TEXT PROVIDED:
┌──
Have We Lost the Need for Meaningful “Deep” Conversations?

Ray Williams
11 min readFeb 17, 2022
Image: Pinterest

There are signs that both on personal and organizational levels having in-person meaningful, deep conversations have declined. Some have attributed it to the forceable isolation occasioned by the COVID pandemic, and some have pointed to the increased use of digital communication devices which long preceded the pandemic. So too, has increased political polarization and tribalism meant that having meaningful deep conversations with others, particularly strangers, are less valued and entered into.

In my thirty plus years of training and coaching leaders, I’ve been struck by an often ignored important aspect of good leadership: the art of having meaningful conversations. I’m not referred to the typical one-on-one conversation between a leader and an subordinate or colleague that is specific task focused, or superficial, but rather, a deep conversation that touches upon the mental and emotional states of the other.

The Personal Conversation with Strangers

A 2014 study by Nicholas Eply and Juliana Schroeder published in the Journal of Experimental Psychologywhich found in nine new studies involving people on trains, planes, in taxis and waiting rooms that although our instinct is to ignore strangers, we are happier when we chat to them. Importantly, this was true for introverts as well as extraverts. The researchers also found that the commuters’ reluctance to strike up a conversation with a stranger was down to a mistaken belief that strangers wouldn’t want to talk to them.

In 2021, a team that included Nicholas Epley, one of the authors of the initial paper, published a study in the Journal of Experimental Psychology: General showed that from a study of train commuters in London, those assigned to talk with a stranger reported having a significantly more positive experience, and learning significantly more, than those assigned to a solitude or control condition.

Going Deep in Conversation

Many of us we want to have deep and meaningful relationships with others, rather than superficial ones, and we know that sharing intimate stories can create them. But many people may be unsure about when to move past small talk to something more meaningful. According to a 2021 study again involving Epley and led by Michael Kardas, the answer is: right away. The participants in this research published in the Journal of Personality and Social Psychology, overestimated how awkward a deep conversation with a stranger would be — and also underestimated how interested strangers would be in their revelations. And though the participants expected to prefer a shallow over a deep conversation with a stranger, this was not the case. The deep conversations left them feeling more connected.

The researchers conducted twelve experiments with more than 1,800 participants in total to examine the degree to which others are interested in connecting through conversation.

In the first initial experiments, participants discussed intimate questions with a stranger, such as “Can you describe a time you cried in front of another person?” The participants reported how they expected to feel after these conversations and then reported their actual experiences. Participants underestimated both their own interest in listening to the other person and how interested they perceive their partner would be in listening to them. Participants also reported feeling less awkward, and happier and more connected to their partner than they anticipated.

“Deep conversations between strangers tend to go better than people expect,” Kardas told PsyPost. “Before speaking, people expected strangers to be relatively uninterested in the content of the conversation. Yet after speaking, people indicated that the person they spoke with was more interested and caring than they expected. As a result, people felt more connected and happier after speaking with a stranger than they had anticipated, and deep conversations between strangers felt less awkward than expected as well.”

The researchers also compared shallow versus deep discussion questions, and compared conversations between strangers versus known family members or friends.
└──
INFORMATION PROVIDED:
┌──
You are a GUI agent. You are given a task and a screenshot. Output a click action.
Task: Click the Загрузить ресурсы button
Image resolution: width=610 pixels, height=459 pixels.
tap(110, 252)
└──
TASK 1: Transcribe the article on deep conversations, everything from "In 2021, a team" down to "or control condition.".
TASK 2:
Answer these questions using the article on deep conversations:
(a) In which city did the 2021 study of train commuters take place?
(b) How many experiments did the study led by Michael Kardas conduct, and how many participants took part in total?
(c) For how many years has the author trained and coached leaders?
The material above is separate from the article on deep conversations and is not connected to it.

TASK RESULT 1:
In 2021, a team that included Nicholas Epley, one of the authors of the initial paper, published a study in the Journal of Experimental Psychology: General showed that from a study of train commuters in London, those assigned to talk with a stranger reported having a significantly more positive experience, and learning significantly more, than those assigned to a solitude or control condition.

TASK RESULT 2:
(a) London
(b) Twelve experiments, with more than 1,800 participants
(c) Thirty plus years